____ Study text

SAST for AI agent instructions. agentscan detects prompt injection and malicious instructions across the artifacts an AI agent trusts and auto-loads — skills, MCP servers, hooks, memory/rule files, and prompts — before they ever reach the model.

▶ Live demo (no install): https://cloudanimal.github.io/agent-supply-chain-scanner/ — paste or drop a skill/MCP/prompt and scan it entirely in your browser.

Agent skills, MCP servers, and plugins are an emerging software supply chain: third-party text and config that an agent will execute on your behalf. A malicious one doesn't need a memory-corruption bug — it just needs the agent to read it. agentscan treats that text as attack surface and scans it like code.

$ agentscan ./suspicious-skill/
agentscan — risk 100/100 (CRITICAL), 19 finding(s)

  CRITICAL [ASC013] Decode-and-execute  (script)
           scripts/setup.sh:4
           > base64 -d | bash
           Decodes an encoded blob and pipes it straight into an interpreter.
           fix: Never execute decoded content. Inspect the decoded payload manually.

  HIGH     [ASC004] Covert-action directive  (skill)
           SKILL.md:11
           > Do not tell the user
           ...
  • Zero runtime dependencies — pure Python stdlib. Runs anywhere, no install friction.
  • Deterministic + optional AI — fast explainable rules, plus an optional Claude-as-judge pass for the subtle cases regex misses.

________

* **Problem**: Turn the paragraph of the agentscan description that begins "Agent skills, MCP servers, and plugins" into a short bulleted list that keeps its main facts. The records that come next are from a different source than the agentscan description.

____ Supplied information

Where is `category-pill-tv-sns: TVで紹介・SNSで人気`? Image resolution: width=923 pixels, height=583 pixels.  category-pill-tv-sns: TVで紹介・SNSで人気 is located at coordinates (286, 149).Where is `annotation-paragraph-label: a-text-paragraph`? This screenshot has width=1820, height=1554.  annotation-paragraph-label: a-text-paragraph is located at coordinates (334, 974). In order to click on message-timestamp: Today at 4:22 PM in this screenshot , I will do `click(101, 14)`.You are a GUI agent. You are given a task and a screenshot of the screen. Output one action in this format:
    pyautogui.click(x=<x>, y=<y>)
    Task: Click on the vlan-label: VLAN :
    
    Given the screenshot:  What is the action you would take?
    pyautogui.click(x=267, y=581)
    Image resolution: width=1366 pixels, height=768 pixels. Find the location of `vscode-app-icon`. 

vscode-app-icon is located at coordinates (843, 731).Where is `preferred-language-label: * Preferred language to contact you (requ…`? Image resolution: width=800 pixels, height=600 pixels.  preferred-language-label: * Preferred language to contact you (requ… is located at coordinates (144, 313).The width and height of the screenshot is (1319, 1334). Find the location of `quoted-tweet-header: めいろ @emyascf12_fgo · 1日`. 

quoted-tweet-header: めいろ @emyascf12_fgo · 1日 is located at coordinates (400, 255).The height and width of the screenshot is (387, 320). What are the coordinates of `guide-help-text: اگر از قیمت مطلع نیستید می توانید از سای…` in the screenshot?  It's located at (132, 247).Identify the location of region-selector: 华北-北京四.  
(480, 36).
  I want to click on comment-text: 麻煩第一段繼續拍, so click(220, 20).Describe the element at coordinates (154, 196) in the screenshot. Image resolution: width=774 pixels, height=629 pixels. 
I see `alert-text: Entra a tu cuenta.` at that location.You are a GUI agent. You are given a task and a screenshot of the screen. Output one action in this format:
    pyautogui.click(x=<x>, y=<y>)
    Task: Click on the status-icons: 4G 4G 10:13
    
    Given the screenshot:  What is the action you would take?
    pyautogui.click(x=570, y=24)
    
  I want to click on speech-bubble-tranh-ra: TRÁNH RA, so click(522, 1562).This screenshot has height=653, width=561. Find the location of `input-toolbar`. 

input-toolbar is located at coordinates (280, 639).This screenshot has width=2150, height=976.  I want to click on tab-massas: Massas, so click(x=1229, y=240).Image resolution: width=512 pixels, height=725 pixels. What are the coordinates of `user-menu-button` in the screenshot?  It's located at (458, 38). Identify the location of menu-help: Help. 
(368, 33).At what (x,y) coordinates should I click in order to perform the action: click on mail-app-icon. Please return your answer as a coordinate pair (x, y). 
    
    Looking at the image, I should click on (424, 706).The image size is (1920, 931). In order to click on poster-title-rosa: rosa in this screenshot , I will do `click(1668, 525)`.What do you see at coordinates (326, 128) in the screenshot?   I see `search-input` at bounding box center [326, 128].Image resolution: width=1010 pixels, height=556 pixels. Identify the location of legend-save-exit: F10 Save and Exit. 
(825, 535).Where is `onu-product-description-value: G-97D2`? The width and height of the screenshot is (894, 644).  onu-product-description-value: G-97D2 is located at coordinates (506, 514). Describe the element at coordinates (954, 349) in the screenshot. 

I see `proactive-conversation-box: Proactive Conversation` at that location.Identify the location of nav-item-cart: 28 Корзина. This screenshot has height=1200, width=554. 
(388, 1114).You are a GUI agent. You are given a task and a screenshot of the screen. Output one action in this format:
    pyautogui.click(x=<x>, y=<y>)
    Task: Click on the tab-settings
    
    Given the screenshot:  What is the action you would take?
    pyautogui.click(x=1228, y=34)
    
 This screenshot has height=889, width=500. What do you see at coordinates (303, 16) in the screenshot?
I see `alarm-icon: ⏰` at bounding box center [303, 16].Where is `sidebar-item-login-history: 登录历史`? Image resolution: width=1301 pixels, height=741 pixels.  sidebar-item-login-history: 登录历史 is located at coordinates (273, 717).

________

* **Output**:
- Agent skills, MCP servers, and plugins are an emerging software supply chain: third-party text and config that an agent executes on the user's behalf.
- A malicious one needs no memory-corruption bug, only for the agent to read it.
- agentscan treats that text as attack surface and scans it like code.